The ML topologies inferred from the different UCE supermatrices were very similar with an average quartet distance of 0.005 among assemblers (Appendix S4). However, the percentage of supported nodes (UFBS > 95) differed depending on the assembler: idba‐ud (91.37%), metaspades (89.96%), megahit (89.56%) and trinity (85.85%). In the following, we only discuss the phylogenetic results obtained with MetaSPAdes that provides the most comprehensive assemblies for both UCE and mitochondrial data (Table 1). The following 12 well‐established subfamilies (with several species in the dataset) were retrieved with maximal UFBS support (100%): Amblyoponinae, Apomyrminae, Dolichoderinae, Dorylinae, Ectatomminae, Formicinae, Heteroponerinae, Myrmeciinae, Myrmicinae, Proceratinae, Ponerinae, and Pseudomyrmecinae (Figure 3a). The two supergroups Formicoid and Poneroid were also retrieved with maximal UFBS support, as well as consensual phylogenetic relationships among Formicoid subfamilies (Ward, 2014).

FIGURE 3.

FIGURE 3

Phylogenomic relationships of ants (Formicidae). (a) Mitonuclear phylogenetic differences among subfamily relationships based on the UCE and mtDNA supermatrices obtained with the MetaSPAdes assembler. Clades corresponding to subfamilies were collapsed. Inter‐subfamily relationships with UFBS <95% were collapsed. Nonmaximal node support values are reported. (b) The topology obtained reflects the results of phylogenetic analyses based on the amino acid mitochondrial supermatrix (using MetaSPAdes as assembler). Histograms reflect the percentage of UCEs (light grey) and mitochondrial genes (dark grey) recovered for each species. Illustrative pictures (*): Diacamma sp. (Ponerinae; top left), Formica sp. (Formicinae; top right) and Messor barbarus (Myrmicinae; bottom right) [Colour figure can be viewed at wileyonlinelibrary.com]
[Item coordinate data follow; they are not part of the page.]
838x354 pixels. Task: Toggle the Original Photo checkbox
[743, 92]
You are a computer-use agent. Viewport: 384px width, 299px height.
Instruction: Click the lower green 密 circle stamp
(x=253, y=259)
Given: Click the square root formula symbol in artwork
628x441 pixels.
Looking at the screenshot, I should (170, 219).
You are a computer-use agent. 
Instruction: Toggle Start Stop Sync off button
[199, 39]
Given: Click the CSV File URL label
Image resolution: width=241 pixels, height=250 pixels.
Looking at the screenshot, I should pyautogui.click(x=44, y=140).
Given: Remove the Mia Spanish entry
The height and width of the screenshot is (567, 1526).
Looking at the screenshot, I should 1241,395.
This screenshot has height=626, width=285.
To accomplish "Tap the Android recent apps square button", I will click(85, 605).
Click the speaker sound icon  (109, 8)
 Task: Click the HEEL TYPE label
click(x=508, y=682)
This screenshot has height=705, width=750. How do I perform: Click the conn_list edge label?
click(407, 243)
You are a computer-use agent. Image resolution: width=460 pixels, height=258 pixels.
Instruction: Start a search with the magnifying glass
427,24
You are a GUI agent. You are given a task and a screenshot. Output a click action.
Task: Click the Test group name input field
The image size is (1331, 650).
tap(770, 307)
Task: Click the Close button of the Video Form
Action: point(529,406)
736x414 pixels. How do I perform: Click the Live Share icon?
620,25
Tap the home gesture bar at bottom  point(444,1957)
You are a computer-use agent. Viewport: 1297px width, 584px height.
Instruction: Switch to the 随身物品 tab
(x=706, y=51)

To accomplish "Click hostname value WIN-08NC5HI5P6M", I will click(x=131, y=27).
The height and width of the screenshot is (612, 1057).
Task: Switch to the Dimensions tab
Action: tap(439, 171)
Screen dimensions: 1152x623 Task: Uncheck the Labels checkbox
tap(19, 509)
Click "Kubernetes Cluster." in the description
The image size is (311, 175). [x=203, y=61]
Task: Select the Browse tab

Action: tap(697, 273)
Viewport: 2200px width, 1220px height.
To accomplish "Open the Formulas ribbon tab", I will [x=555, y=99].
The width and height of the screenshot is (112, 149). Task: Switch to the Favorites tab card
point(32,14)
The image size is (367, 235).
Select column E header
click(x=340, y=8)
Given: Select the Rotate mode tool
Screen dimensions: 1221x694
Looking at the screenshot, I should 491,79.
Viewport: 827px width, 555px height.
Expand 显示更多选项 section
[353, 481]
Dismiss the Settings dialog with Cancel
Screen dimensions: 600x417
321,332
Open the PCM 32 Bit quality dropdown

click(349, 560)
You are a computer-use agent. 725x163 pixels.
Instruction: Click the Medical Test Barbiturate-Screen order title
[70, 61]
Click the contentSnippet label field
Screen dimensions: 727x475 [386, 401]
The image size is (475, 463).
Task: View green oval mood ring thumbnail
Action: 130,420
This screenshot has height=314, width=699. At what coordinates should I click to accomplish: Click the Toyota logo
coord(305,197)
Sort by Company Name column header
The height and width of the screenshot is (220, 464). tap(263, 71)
For mitochondrial matrices, the percentage of supported nodes (UFBS > 95) with nucleotides also differed depending on the assembler and was higher than with the amino acids: metaspades (84.5% vs. 80.1%), megahit (84.0% vs. 79.4%), trinity (83.3% vs. 80.4%) and idba‐ud (80.2% vs. 78.0%). However, ML mitogenomic trees inferred from amino acids were more congruent with UCE topologies than those inferred from the mitochondrial nucleotides (average quartet distance = 0.035 vs. 0.063; Appendix S4). Among assemblers, the ML topologies inferred with amino acid matrices were highly congruent with an average quartet distance of 0.007 (Appendix S4). In the ML tree obtained with the metaspades supermatrix (Figure 3b), all ant subfamilies were retrieved with maximal UFBS support values except for Myrmicinae (93%), Ponerinae (97%) and Proceratiinae (99%) (Figure 3a). However, relationships among subfamilies were not congruent with UCE phylogenomic inferences except for Heteroponerinae + Ectatomminae (UFBS = 100) and Dolichoderinae + Aneuretinae (UFBS = 96; Figure 3a).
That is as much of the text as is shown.